Two major scandals dominated Jackson's administration.

The first I think would even be hard to take even in today's much more forgiving world. Jackson had married a woman before she was technically divorced from her husband. There's lots of opinions on this- for example some feel that in the frontier, marriage could be annulled by mutual consent, some claim that the woman was in an abusive relationship etc...

But seriously, can you even imagine if a presidential candidate married someone before they were legally divorced from their spouse???

Jackson was called a bigamist and adulterer as well as home breaker and wife stealer. In the end, his wife died right before he took office and he blamed the whole affair (no pun intended) on John Quincy Adams' political operatives. Both men went to their death as bitter enemies.

Secondly, there was Peggy Eaton. Peggy was the wife of Jackson's Secretary of War.

The accusations against her were basically that she was a loose woman. She had been married to a man in the Navy who had ended up killing himself and the rumor was that it was because he was distraught over his wife's infidelity.

She was the daughter of a Washington Inn Keeper and would always flirt with the politicians that came in, striking up conversations with men she found interesting. This being un-natural for a woman of these times only fueled the rumors.

The cloud that followed Jackson into the White House would have eventually dispersed, had the feelings on this woman not led to an internal squabble between the wives of his cabinet members.

In those days, there was great importance put on woman calling on or receiving other women of their social rank as guests. Peggy Eaton felt that since she had married into political prominence, she was entitled to be treated as a lady of distinction. The other wives of the cabinat members however, felt that it would insult their virtue to associate with such a woman and refused her visits.

I won't go on anymore about the nuances of the Petticoat Scandal except to say that it ends with an armed posse, one of Jackson's cabinet members fleeing D.C. for his life as Jackson looks on, and the Eatons living an alcohol fueled retirement where they consumed on average two bottles of wine and one bottle of rum a day, an excessive amount even for the times. (I should mention that the cocktail was invented as a breakfast drink in the 1800's)

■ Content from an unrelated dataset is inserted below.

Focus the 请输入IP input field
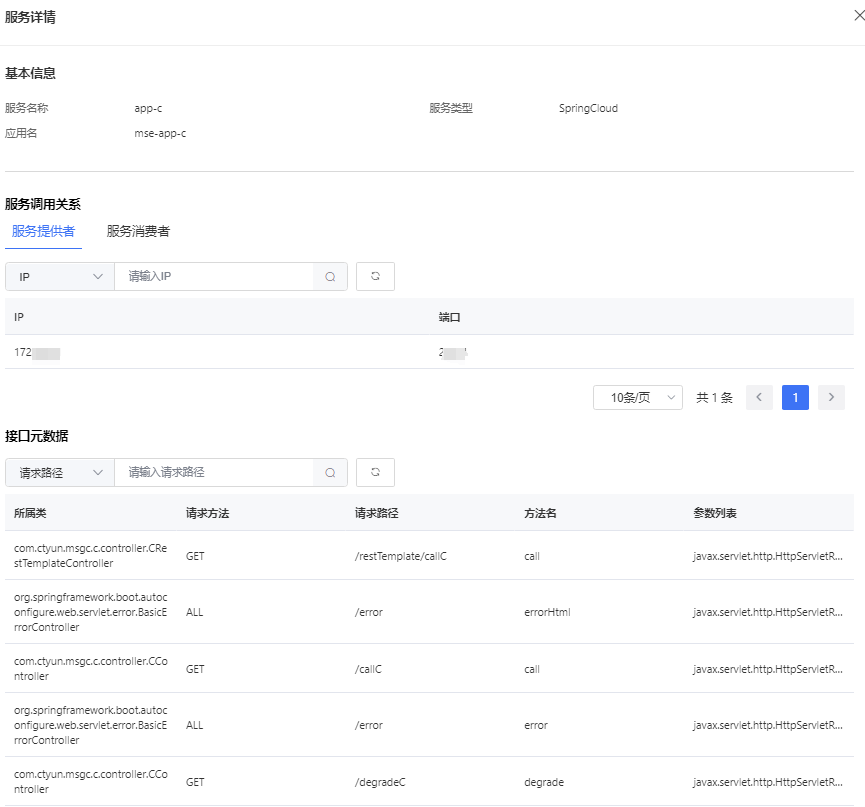pos(213,277)
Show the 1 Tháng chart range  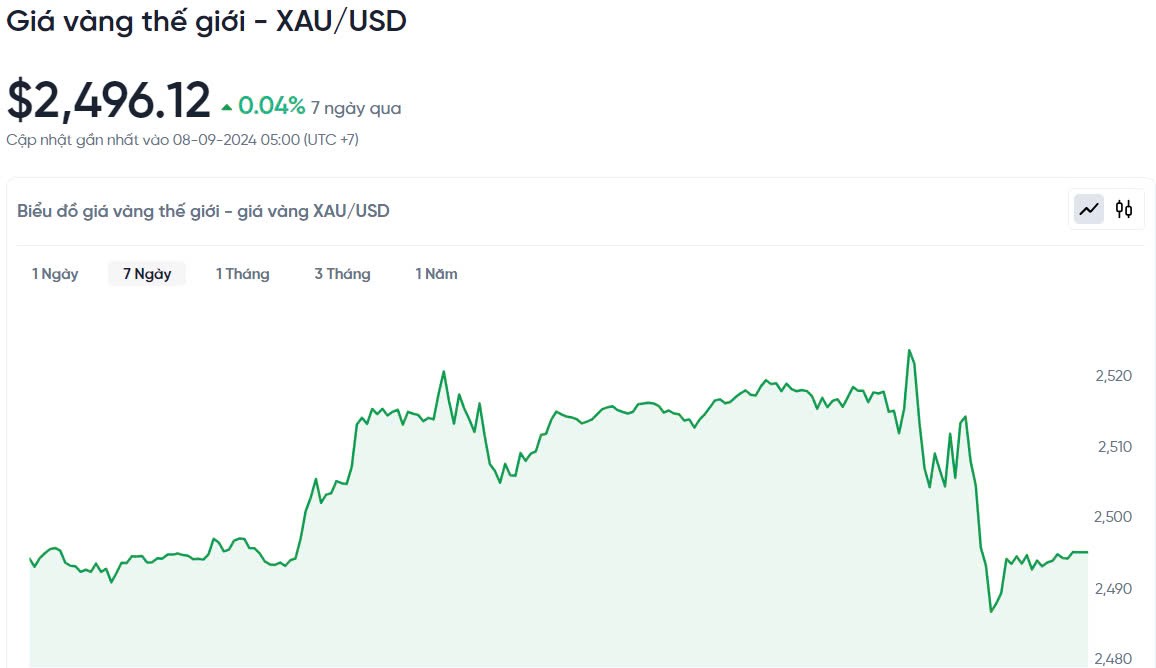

I can promise you though- as we're getting into the time of cheap, partisan newspapers, the sex scandals will become much more visceral from here on out, and the whisper campaigns will eventually become the shouting matches that we're all so familiar with.

1 comment:

  1. It's been decades since I read this, but one biography of Jackson said that he and Rachel Jackson married in good faith, believing that her divorce was final. When this turned out not to be the case, Jackson blamed himself. He said, "It's no excuse to say I didn't know the facts. It's a lawyer's job to get the facts."